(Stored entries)
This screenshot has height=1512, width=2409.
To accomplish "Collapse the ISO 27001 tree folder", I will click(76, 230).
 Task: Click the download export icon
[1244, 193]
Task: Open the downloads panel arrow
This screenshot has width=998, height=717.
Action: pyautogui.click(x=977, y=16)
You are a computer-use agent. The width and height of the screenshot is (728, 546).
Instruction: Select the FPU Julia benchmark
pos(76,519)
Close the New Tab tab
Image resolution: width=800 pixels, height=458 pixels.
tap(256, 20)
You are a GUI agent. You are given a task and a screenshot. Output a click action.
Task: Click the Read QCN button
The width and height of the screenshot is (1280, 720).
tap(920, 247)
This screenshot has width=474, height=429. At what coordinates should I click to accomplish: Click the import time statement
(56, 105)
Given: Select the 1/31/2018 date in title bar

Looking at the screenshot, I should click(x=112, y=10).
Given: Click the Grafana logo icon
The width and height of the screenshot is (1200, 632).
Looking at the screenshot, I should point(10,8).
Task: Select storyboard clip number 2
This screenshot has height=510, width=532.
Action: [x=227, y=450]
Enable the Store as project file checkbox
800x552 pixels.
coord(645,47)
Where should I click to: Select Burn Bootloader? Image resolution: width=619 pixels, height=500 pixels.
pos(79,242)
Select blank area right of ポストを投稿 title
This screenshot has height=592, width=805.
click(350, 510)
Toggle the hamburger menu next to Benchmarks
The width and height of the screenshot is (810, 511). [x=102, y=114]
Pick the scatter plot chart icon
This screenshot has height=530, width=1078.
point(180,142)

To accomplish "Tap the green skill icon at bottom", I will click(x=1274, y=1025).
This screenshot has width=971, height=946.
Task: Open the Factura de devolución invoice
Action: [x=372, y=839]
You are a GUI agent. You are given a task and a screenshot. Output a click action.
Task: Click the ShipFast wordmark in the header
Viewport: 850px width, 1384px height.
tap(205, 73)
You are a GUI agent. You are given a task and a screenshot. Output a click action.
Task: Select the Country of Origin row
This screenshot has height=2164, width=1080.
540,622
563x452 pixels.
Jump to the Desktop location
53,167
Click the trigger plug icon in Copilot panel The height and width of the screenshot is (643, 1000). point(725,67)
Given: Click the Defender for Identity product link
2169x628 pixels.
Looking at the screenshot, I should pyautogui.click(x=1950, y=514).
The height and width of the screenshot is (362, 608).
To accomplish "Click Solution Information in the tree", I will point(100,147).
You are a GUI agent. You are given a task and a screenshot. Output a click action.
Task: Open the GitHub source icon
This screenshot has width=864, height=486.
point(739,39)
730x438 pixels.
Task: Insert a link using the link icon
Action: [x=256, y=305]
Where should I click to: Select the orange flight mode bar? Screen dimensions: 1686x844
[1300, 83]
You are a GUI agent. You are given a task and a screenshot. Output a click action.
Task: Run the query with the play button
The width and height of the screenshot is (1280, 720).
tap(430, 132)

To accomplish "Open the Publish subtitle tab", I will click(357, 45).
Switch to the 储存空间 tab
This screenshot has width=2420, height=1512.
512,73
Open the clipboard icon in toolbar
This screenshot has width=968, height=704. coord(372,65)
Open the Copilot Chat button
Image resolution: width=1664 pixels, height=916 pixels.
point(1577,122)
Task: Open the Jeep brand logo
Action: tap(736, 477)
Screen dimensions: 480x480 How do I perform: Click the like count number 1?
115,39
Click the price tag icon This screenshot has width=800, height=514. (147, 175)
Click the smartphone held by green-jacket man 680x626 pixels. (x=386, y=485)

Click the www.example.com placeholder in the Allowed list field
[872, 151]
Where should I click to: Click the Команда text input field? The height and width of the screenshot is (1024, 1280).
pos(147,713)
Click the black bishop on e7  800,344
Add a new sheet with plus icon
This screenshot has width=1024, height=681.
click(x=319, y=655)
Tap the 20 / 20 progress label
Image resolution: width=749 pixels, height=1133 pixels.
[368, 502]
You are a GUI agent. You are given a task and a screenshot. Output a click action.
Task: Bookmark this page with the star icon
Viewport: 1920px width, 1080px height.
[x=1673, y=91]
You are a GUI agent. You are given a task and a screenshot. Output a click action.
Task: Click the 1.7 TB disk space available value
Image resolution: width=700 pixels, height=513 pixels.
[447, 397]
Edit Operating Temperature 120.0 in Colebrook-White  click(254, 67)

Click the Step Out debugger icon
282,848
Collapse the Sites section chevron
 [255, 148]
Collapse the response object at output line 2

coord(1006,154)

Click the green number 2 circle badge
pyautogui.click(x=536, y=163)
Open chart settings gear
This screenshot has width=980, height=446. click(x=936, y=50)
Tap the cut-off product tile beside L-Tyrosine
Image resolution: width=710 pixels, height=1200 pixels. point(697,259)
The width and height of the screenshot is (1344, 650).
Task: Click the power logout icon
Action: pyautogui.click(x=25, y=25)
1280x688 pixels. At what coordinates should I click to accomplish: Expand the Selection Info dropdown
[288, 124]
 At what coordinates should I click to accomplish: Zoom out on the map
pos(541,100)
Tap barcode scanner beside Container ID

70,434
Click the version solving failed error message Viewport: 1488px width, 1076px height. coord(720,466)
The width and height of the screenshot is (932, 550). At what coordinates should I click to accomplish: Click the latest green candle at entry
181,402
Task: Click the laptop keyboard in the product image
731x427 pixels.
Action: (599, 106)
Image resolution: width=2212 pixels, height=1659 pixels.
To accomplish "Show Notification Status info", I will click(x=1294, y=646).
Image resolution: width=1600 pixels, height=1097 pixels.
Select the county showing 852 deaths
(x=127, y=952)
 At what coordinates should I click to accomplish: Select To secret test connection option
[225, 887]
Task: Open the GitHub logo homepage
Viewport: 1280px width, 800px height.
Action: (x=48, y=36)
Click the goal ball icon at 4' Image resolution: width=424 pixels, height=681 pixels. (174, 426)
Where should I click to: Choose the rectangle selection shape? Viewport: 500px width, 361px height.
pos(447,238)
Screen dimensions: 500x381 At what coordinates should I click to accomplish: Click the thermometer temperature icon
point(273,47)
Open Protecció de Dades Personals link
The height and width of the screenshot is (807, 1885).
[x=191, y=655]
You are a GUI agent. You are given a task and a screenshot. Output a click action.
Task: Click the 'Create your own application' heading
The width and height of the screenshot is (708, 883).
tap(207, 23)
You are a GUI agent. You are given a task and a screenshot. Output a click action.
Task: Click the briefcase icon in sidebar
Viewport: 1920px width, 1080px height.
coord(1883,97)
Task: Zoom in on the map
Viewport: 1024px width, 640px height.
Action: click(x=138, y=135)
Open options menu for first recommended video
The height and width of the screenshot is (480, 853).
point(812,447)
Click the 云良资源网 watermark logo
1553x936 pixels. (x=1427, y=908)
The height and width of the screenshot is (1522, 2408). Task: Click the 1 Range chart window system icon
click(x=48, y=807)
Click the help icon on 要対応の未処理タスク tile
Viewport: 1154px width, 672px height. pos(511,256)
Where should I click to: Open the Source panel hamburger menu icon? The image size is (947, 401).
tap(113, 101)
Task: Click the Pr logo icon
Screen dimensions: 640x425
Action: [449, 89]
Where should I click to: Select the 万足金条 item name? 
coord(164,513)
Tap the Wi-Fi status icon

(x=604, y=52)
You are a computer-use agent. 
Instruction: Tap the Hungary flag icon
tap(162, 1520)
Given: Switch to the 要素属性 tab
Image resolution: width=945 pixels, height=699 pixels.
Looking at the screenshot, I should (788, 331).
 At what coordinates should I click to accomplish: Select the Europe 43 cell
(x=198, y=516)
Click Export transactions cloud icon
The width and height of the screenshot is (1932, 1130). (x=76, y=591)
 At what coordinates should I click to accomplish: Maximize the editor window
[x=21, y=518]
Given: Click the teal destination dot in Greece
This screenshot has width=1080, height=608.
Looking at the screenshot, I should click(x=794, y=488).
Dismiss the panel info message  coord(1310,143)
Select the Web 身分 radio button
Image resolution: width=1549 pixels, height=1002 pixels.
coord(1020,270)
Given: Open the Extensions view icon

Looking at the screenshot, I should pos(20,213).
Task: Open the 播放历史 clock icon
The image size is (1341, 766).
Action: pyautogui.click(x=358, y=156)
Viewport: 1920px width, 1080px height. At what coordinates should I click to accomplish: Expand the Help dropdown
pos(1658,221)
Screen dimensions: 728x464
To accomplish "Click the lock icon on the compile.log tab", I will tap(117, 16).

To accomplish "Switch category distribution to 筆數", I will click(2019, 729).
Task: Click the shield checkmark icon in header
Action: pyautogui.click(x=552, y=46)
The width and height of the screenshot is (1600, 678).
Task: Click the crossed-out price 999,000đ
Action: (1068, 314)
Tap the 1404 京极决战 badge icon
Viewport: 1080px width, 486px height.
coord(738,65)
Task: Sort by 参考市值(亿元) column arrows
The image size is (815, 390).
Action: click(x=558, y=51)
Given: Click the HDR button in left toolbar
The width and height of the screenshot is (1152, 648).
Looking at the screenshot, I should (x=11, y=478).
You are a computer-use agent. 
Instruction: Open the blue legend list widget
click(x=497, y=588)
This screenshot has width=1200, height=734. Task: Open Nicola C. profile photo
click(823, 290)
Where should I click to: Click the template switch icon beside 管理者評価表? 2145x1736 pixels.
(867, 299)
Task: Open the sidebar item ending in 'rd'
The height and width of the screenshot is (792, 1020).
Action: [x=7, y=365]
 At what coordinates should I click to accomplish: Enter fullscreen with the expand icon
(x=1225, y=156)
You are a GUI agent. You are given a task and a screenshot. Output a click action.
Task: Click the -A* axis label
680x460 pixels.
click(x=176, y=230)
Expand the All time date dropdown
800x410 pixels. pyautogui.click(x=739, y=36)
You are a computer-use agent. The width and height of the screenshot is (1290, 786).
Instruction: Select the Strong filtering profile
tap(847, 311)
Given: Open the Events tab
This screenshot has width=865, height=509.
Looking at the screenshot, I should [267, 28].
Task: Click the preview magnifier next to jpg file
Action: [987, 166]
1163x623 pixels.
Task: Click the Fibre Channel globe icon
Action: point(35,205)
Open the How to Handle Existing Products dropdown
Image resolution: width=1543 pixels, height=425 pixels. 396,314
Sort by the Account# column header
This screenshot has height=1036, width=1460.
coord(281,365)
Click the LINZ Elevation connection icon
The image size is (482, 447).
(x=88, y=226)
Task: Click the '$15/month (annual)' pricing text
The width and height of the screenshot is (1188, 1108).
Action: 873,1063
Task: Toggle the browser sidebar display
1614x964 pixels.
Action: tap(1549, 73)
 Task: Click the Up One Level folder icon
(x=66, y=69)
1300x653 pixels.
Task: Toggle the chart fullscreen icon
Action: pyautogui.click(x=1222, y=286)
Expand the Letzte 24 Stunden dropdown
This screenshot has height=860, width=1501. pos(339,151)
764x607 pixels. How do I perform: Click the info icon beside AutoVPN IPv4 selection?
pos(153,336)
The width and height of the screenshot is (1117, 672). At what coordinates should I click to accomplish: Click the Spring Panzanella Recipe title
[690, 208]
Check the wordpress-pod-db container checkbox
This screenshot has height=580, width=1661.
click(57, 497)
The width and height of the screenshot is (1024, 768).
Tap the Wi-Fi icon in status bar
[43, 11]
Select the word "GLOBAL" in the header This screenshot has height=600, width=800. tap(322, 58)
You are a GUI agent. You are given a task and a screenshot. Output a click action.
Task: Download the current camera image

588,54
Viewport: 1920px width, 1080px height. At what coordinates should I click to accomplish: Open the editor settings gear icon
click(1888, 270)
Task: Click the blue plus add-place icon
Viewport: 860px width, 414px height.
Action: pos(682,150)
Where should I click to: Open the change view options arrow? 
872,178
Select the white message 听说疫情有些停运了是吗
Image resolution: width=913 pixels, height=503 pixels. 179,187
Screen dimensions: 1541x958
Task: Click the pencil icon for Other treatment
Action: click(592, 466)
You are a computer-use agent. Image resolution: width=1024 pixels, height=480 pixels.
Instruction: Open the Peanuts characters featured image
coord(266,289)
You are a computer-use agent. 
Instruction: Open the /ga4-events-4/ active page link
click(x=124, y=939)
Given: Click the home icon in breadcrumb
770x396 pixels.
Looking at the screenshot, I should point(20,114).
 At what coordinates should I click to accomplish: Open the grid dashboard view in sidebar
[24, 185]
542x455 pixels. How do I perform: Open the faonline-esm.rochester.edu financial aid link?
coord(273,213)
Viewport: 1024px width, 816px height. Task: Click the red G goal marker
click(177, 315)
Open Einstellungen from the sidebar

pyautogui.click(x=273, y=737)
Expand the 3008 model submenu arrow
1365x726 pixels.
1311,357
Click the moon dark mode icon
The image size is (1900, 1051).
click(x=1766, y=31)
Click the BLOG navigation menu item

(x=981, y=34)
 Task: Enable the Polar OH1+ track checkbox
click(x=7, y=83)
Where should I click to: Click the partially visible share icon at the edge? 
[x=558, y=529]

### WHAT TO DO
Can you quote, word for word, every line from the one containing "Click the Step Out debugger icon" through the one containing "This screenshot has width=980, height=446.", both included?

### TASK ANSWER
Click the Step Out debugger icon
282,848
Collapse the Sites section chevron
 [255, 148]
Collapse the response object at output line 2

coord(1006,154)

Click the green number 2 circle badge
pyautogui.click(x=536, y=163)
Open chart settings gear
This screenshot has width=980, height=446. click(x=936, y=50)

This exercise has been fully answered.